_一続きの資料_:
··········

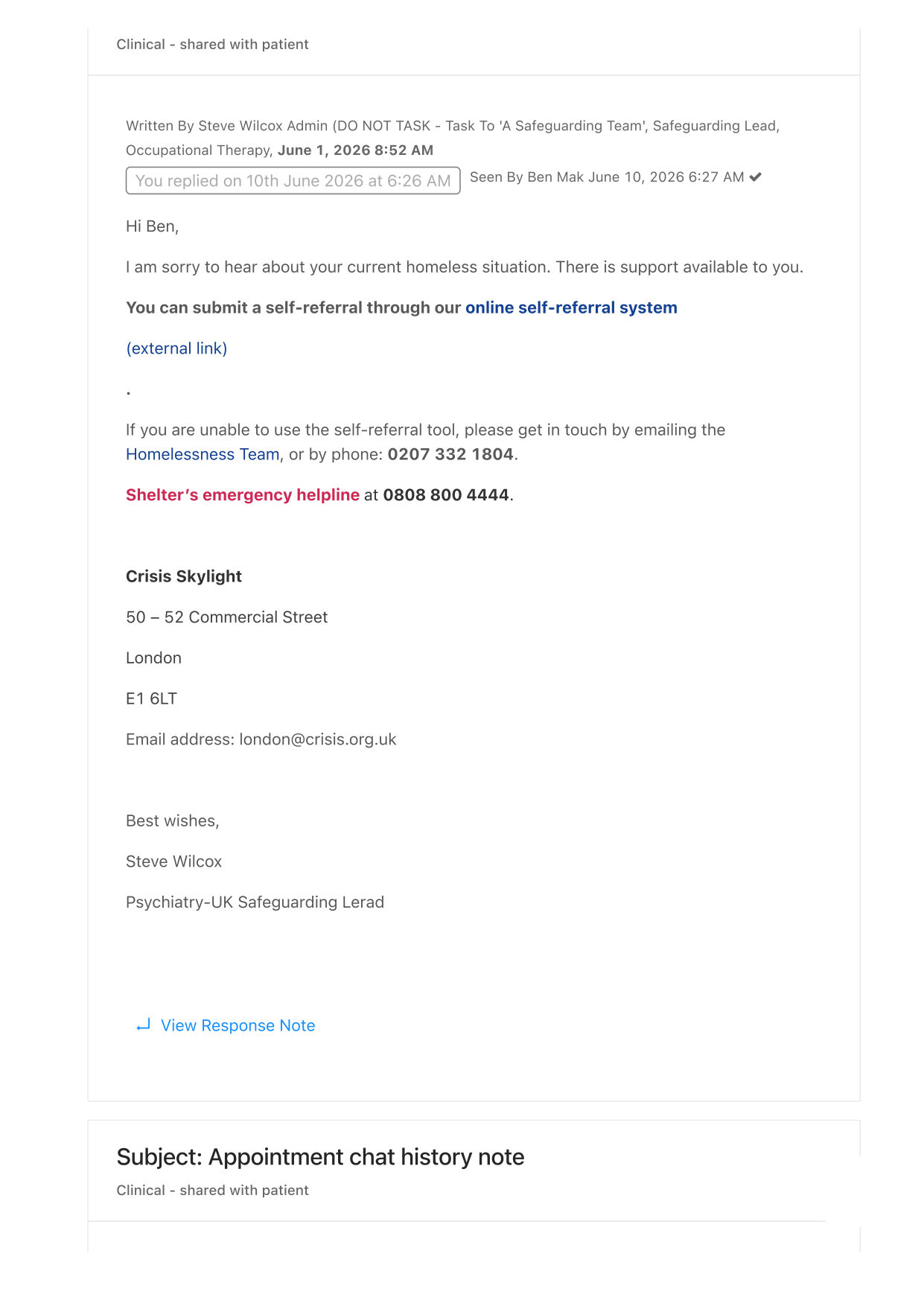Open the Homelessness Team email link
This screenshot has height=1306, width=924.
coord(203,454)
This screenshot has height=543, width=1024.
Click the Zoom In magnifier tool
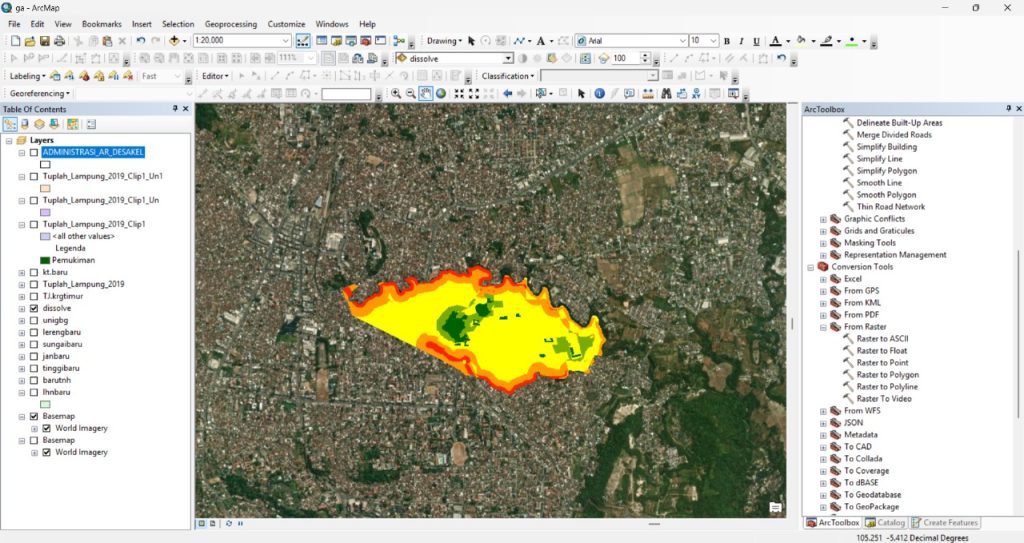pos(396,94)
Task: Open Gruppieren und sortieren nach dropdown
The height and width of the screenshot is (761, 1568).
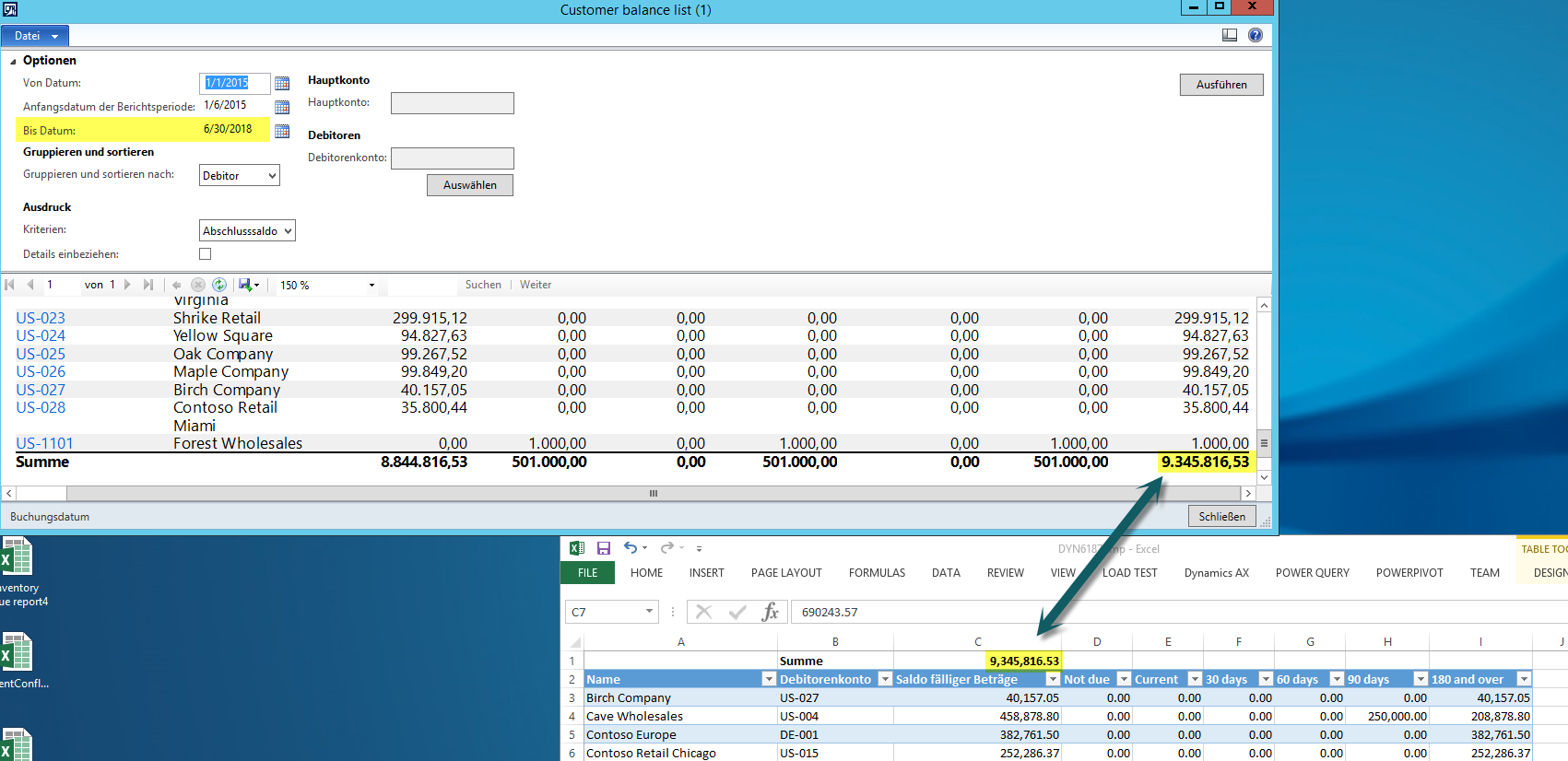Action: click(240, 176)
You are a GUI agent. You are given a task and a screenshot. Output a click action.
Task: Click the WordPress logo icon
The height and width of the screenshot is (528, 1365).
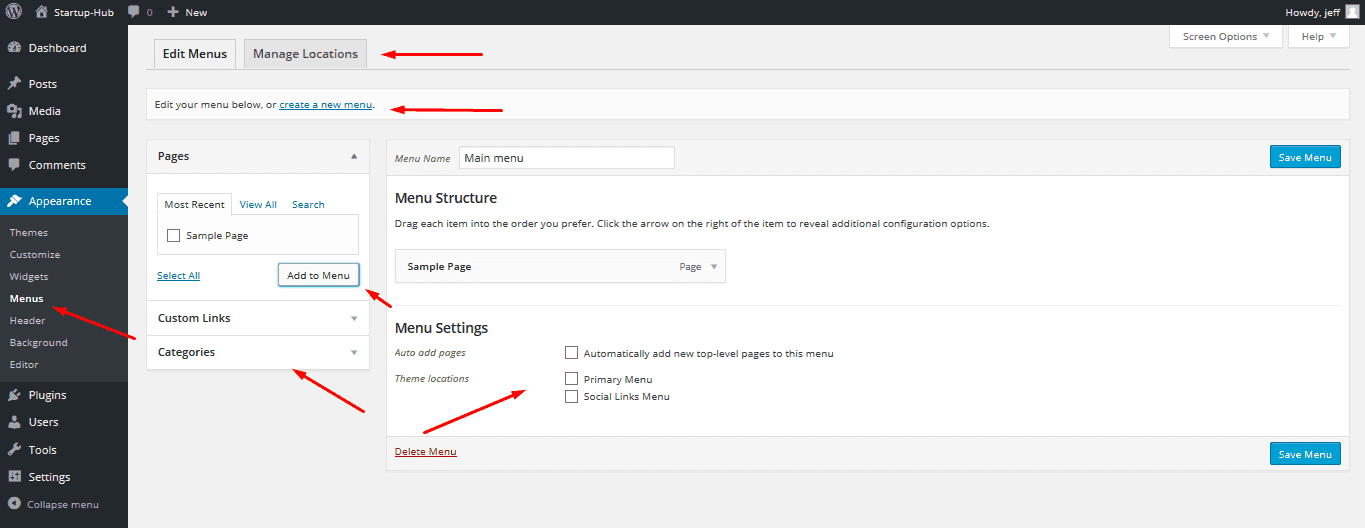point(14,12)
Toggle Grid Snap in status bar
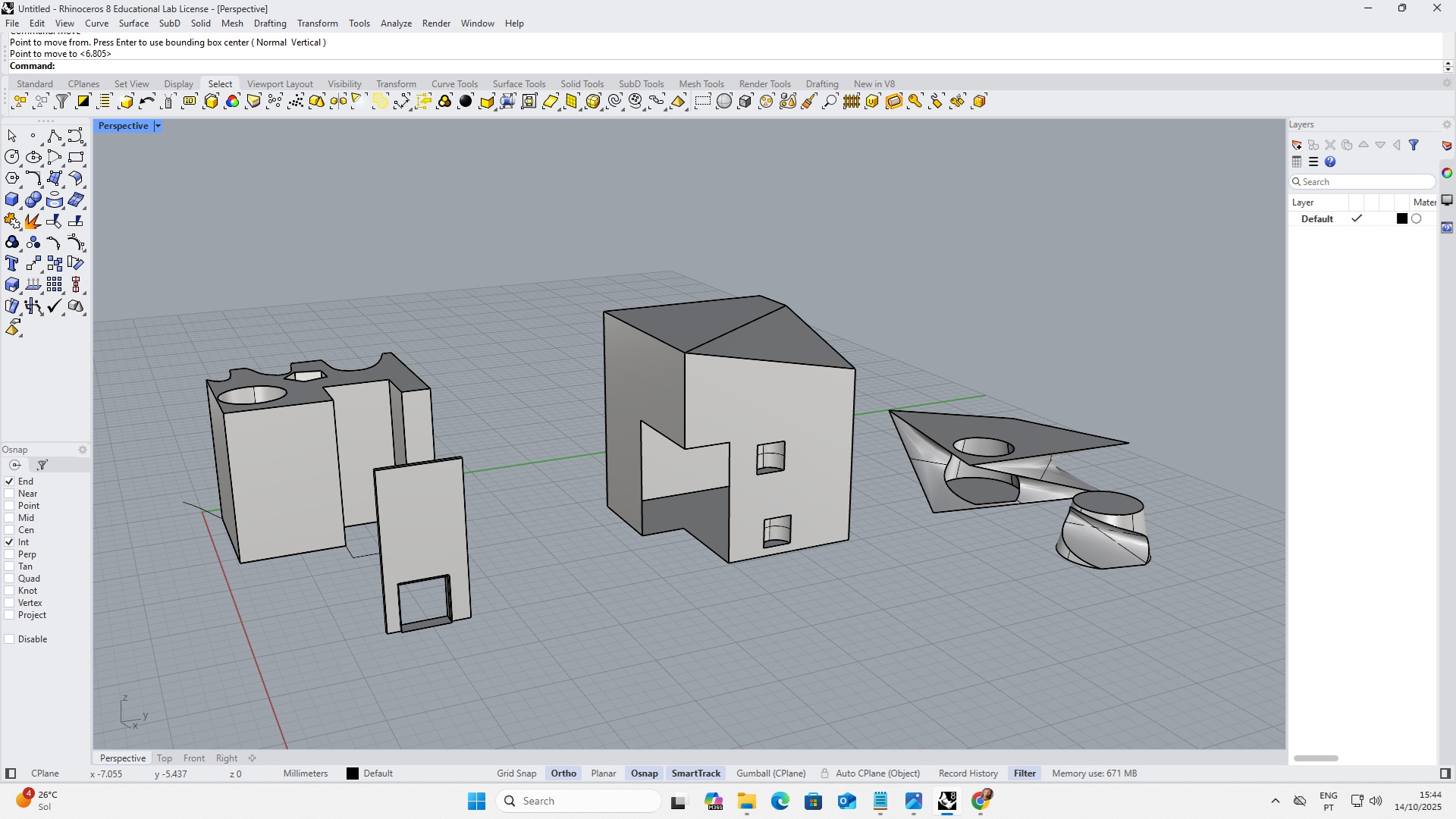Viewport: 1456px width, 819px height. [x=516, y=774]

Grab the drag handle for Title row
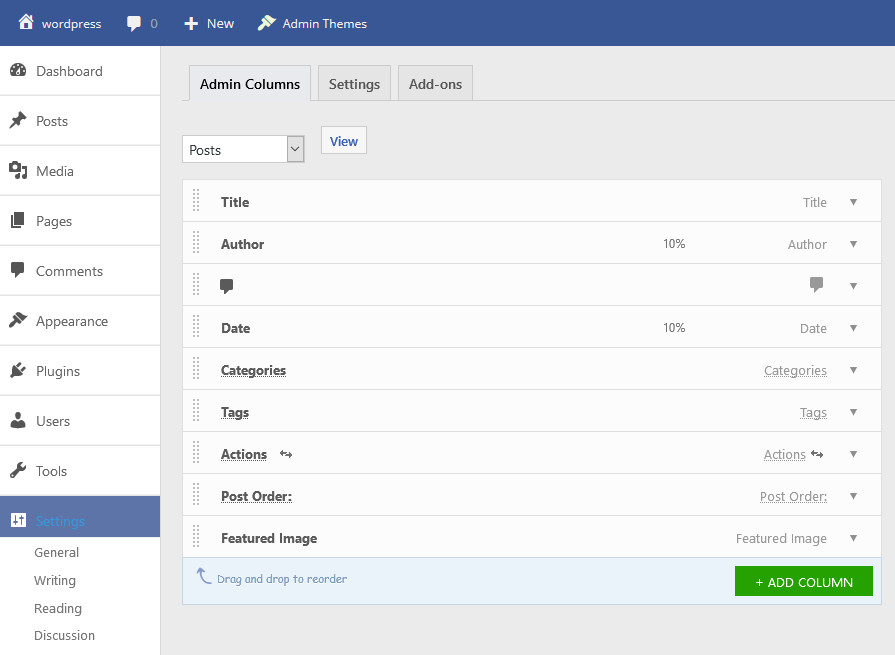196,202
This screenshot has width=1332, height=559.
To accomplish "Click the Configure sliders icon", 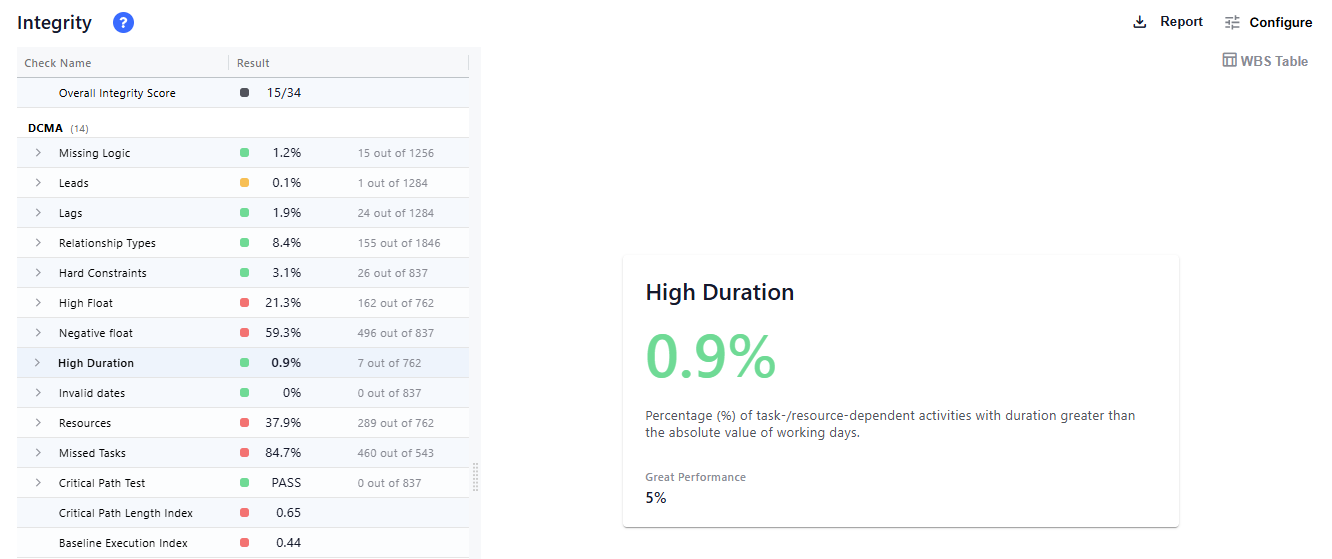I will point(1232,22).
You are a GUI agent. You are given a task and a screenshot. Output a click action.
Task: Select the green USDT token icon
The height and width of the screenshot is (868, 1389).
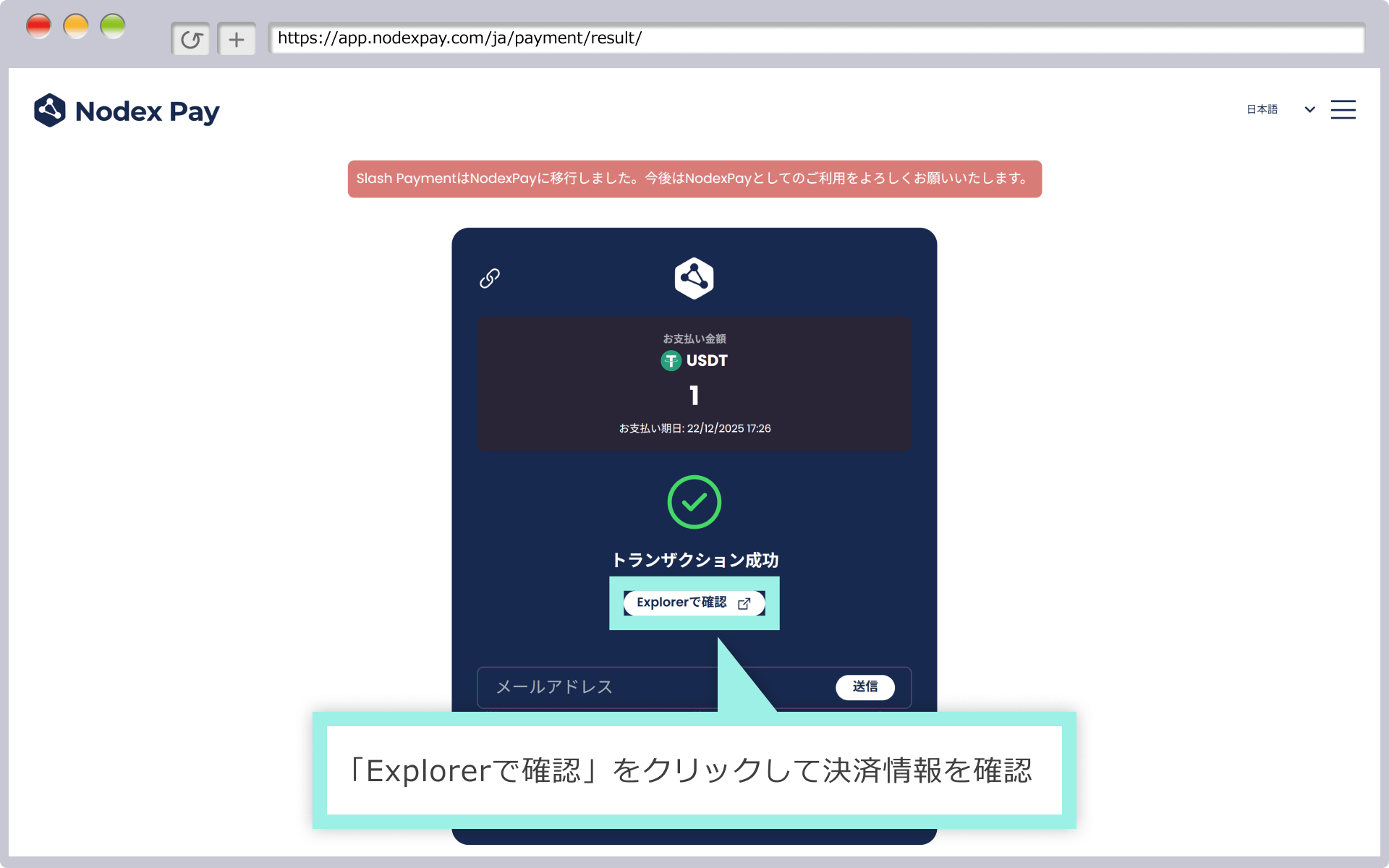[671, 361]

··········

_やること_: 上の資料から、文字列「This」を含む行をすべて抜き出せ。

_解答_:
This screenshot has height=1306, width=924.
This screenshot has height=543, width=1024.
This screenshot has width=1332, height=559.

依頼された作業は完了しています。